Le groupe industriel émirati Mark Cables a dévoilé lundi un investissement massif de 180 millions d’euros (environ 118 milliards FCFA) pour la construction d’une centrale thermique de 200 mégawatts (MW) au Burkina Faso. Ce projet d’envergure vise à stabiliser le réseau électrique national et à réduire drastiquement la dépendance énergétique du pays vis-à-vis de ses voisins.
Confronté à un déficit énergétique structurel, le Burkina Faso s’apprête à accueillir une infrastructure majeure. Le groupe Mark Cables, via sa filiale Mark Cables Power Solutions basée à Dubaï, a annoncé le lancement prochain des travaux de cette centrale de 200 MW. Pour le pays des Hommes intègres, cet ajout représente une bouffée d’oxygène considérable, puisque cette puissance équivaut à près de la moitié de la capacité de production disponible en 2025.
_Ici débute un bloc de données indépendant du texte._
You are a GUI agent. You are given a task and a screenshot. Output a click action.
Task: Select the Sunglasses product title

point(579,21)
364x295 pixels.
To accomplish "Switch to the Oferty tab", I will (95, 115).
La phase de développement du projet a été bouclée en seulement six mois. Une performance que l’entreprise attribue à une « collaboration étroite avec les autorités » burkinabè. Mark Cables, déjà implanté au Burkina Faso à travers divers projets de rénovation d’installations, se positionne comme un partenaire stratégique offrant des solutions intégrées allant de l’ingénierie à la maintenance.
Réduire la dépendance aux importations
Malgré une progression notable du solaire en 2024 (+25% de production), le Burkina Faso reste fortement dépendant de l’extérieur. En 2024, le pays a importé la moitié de sa consommation électrique, principalement du Ghana et de la Côte d’Ivoire. Cette nouvelle centrale thermique a donc pour mission de « stabiliser le réseau » et de sécuriser l’approvisionnement national dans un contexte de forte croissance démographique et industrielle.
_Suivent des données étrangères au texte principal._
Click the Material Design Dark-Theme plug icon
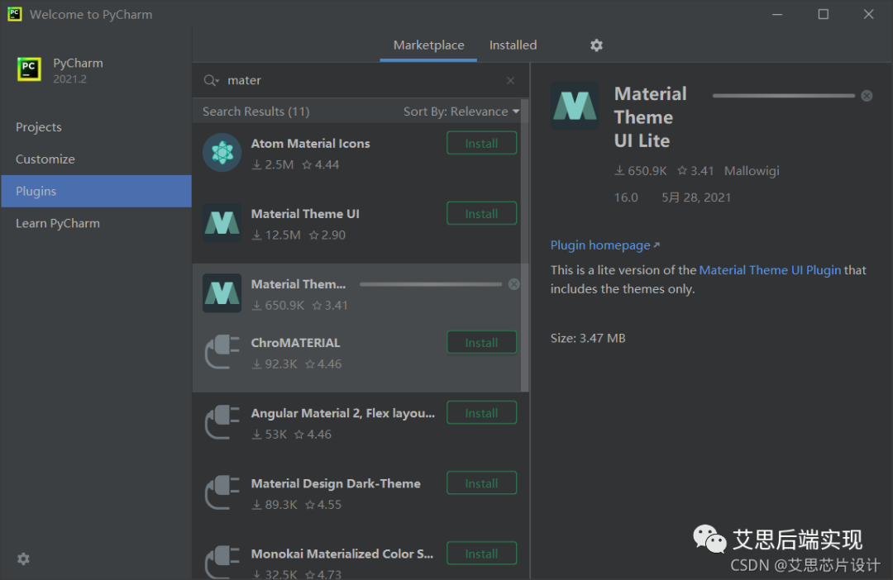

Avec seulement un cinquième de la population ayant accès à l’électricité selon la Banque mondiale, l’urgence est de mise. Alors que le pays poursuit sa transition vers les renouvelables, l’énergie thermique demeure un pilier indispensable pour répondre rapidement à la demande, en dépit des contraintes logistiques et sécuritaires.
Cet investissement s’inscrit dans la dynamique plus large du renforcement de la présence économique des Émirats arabes unis en Afrique. En intégrant le Système d’échange d’énergie électrique ouest-africain (WAPP), ce projet ne renforce pas seulement la capacité locale, mais place le Burkina Faso comme un acteur plus autonome au sein de la sous-région.